In a landmark judgment handed down today, the House of Lords has effectively extended the deadline for some abused victims seeking compensation from their abusers. In some sectors this will also affect employers of those abusers, particularly in health, social care and education.

Previously, under the 1980 Limitation Act, claimants had to bring a claim for sexual assault within six years of their 18th birthday. Claims after this would not be considered by the courts. However, in negligence claims, the victims had only three years from their 18th birthday to start legal proceedings against their abuser's employers but the court could, at their discretion, allow some late cases.

The ruling will mean that for the first time the limitation period in both negligence and assault cases can be extended at the court’s discretion.

In November 2007 the House of Lords heard 5 Appeals on the issue of limitation in abuse cases. All the claimants established sexual assault had taken place. None of the claimants established that employers of their abusers were negligent.

According to legal experts at Midlands law firm Browne Jacobson, who acted for three of the respondents in these appeals, the judgement may well lead to a substantially greater number of allegations being made many years after the alleged abuse.

Sarah Erwin-Jones, Partner in the Social Care Team at Browne Jacobson commented: “This decision has fundamentally changed the existing law on how long claimants have to bring a claim. It is understandable that those who have been convicted of abusing people should be liable to pay compensation to their victims. In very old cases, the more serious the assault, the more likely the courts are to allow claims against convicted abusers to proceed, even after the three year primary limitation period.

“However the House of Lords did make it clear that by no means everyone who brings a late claim for sexual abuse, however genuine, will be able to reasonably expect the court to allow them to bring a claim out of time. How this will work in practice will depend on the facts of each individual case. It is to be hoped that in a year or two, we will see how the court applies its powers and uses those judgments to assess how future cases are likely to fare.

“The fairness of this decision in practice remains to be seen, particularly where there is no conviction. What happens when a claimant decides to bring a claim against someone who was perhaps investigated by the police many years ago, but who was never charged or convicted of those offences? In many cases it will come down to who the judge believes, the alleged abuser or the claimant.”

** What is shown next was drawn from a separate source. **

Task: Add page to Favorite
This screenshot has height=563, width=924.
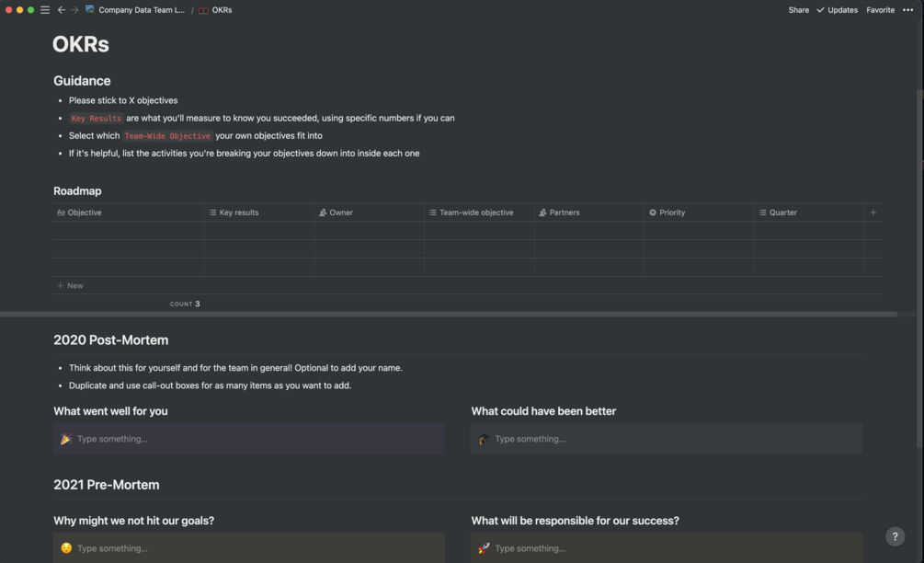Action: click(880, 10)
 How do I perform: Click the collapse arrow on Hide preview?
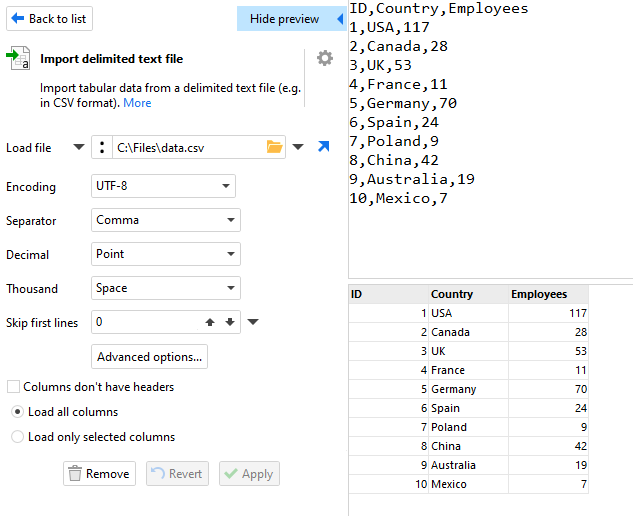(x=340, y=19)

According to Erwin-Jones the decision will also have major implications for local authority employers and their employees, both past and present.

“Claimants will no longer need to prove negligence. They simply have to prove that they were assaulted and suffered an injury as a result and the employer could be vicariously liable, subject to any limitation defence. This will, at least significantly reduce the costs of investigating many of these cases.

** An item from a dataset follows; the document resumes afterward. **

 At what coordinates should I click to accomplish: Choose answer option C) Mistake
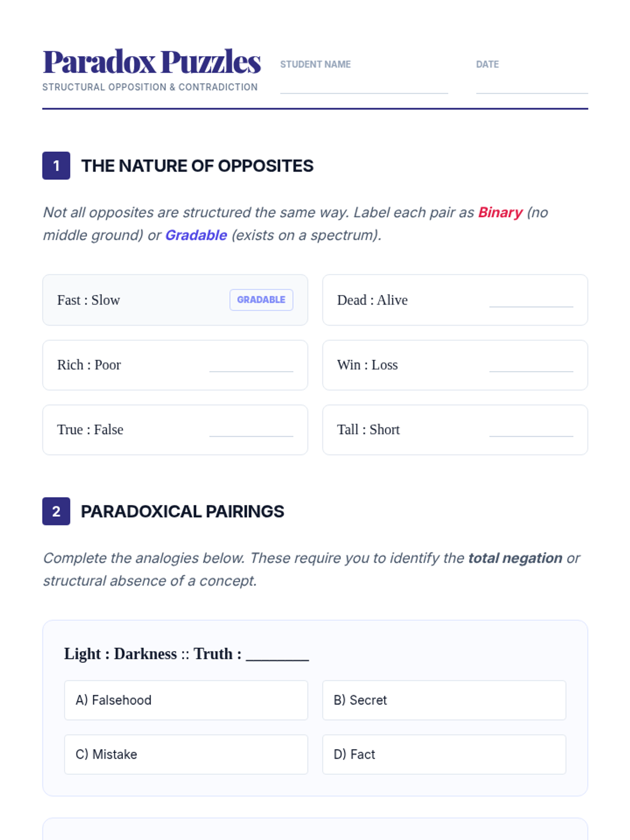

“It will also mean that for employers such as social services departments, schools and health trusts the door on historic abuse claims could remain permanently open. Staff and former staff will have the threat of claims hanging over them for life and this has the potential of opening up floodgates.

“In practice they may have to trace those former members of staff who are the subject of allegations and call them to give evidence about events which are alleged to have happened 10, 20 or even 30 years ago. Time will tell whether this latest decision has struck the right balance between the interests of claimants and defendants,” she concluded.